The group agreed that policing children out of the formal sector supply chain is not good enough given the unintended consequence of children falling into more precarious work conditions, such as working for shadowy subcontractors or worse taking up jobs in the informal sector such as welding or prostitution.
I was struck by how far we have come, with examples of companies, government, and NGOs forming unlikely partnerships to listen to the local community and find ways to provide education and vocational skills to give children and their families better alternatives.
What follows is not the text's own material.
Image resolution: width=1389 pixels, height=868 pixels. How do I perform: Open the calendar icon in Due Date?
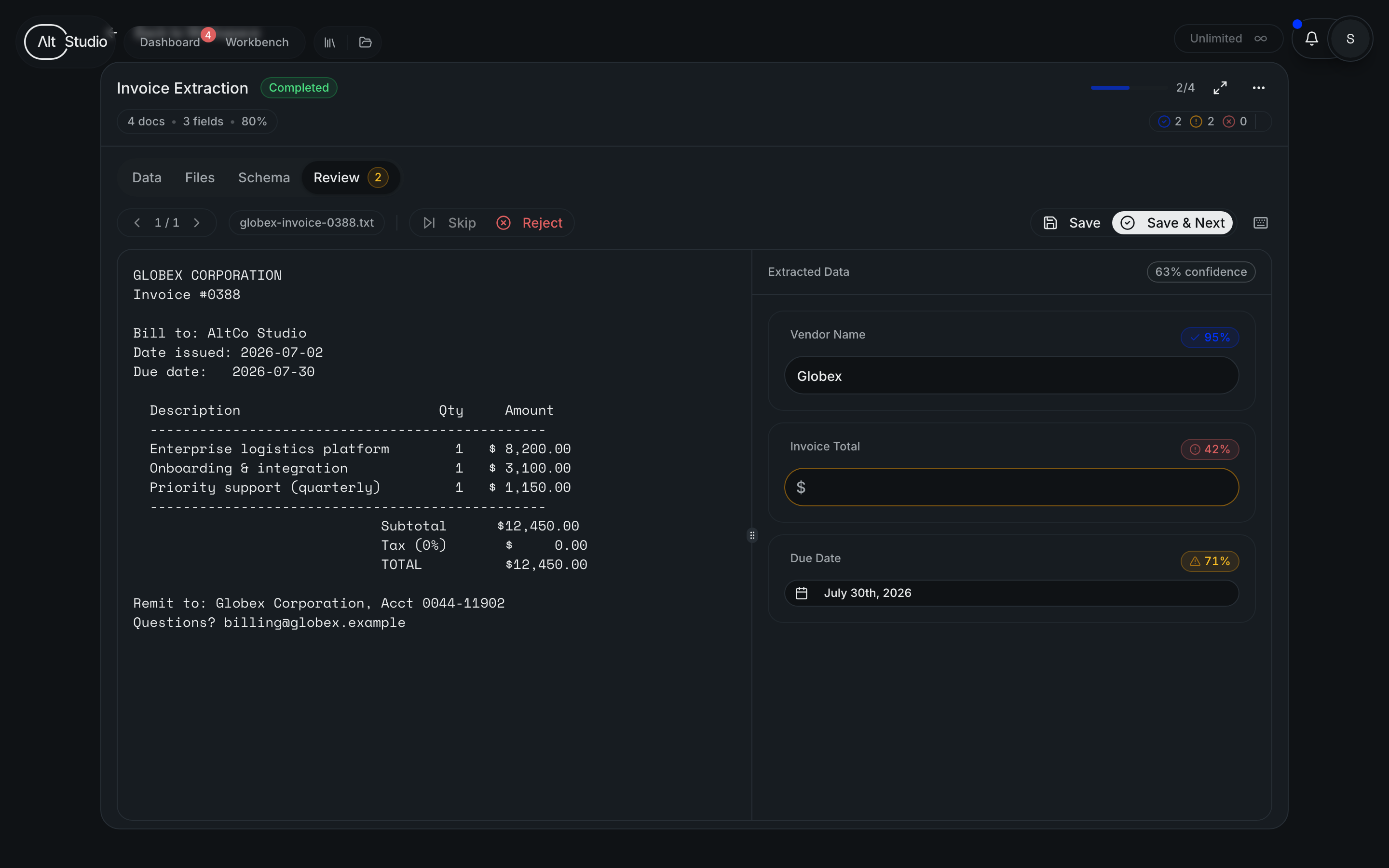pos(802,593)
Yet one thing that puzzled me was how full the room was for this workshop, with representation from the toy, apparel, footwear, electronics, and food sectors. It made me wonder: In this era of sophistication when it comes to CSR, when we have moved on from basic legal compliance to talking about value creation, from doing no harm to improving the lives of workers and restoring the environment, from making products less bad to focusing on access and experience and putting less stuff into the world, why are we still banding together in such large numbers to discuss the continued persistence and difficulties in battling child labor?
In speaking to members of the audience, I heard widespread acknowledgment of an increase in the number of child laborers detected in global supply chains. Some of this increase can be attributed to the power and fluidity of today’s information flow, which has improved detection rates. However, the “resurgence” of child labor can also be attributed to our extended period of economic stagnation, in which job loss and the softening of consumer demand have retailers working hard to slash prices to stay afloat, causing suppliers to search for ways to make cheaper products by reducing labor costs. Child labor is a by-product of poverty and inequity, so in these tough economic times, it is no surprise that more companies have discovered children working in factories and farms.
This made me wonder: What other fundamental CSR issues that we thought we had a handle on are back because of these difficult economic times? And in an era in which CSR means so much more than “do no harm,” how are companies keeping up with these growing expectations while still addressing the fundamentals?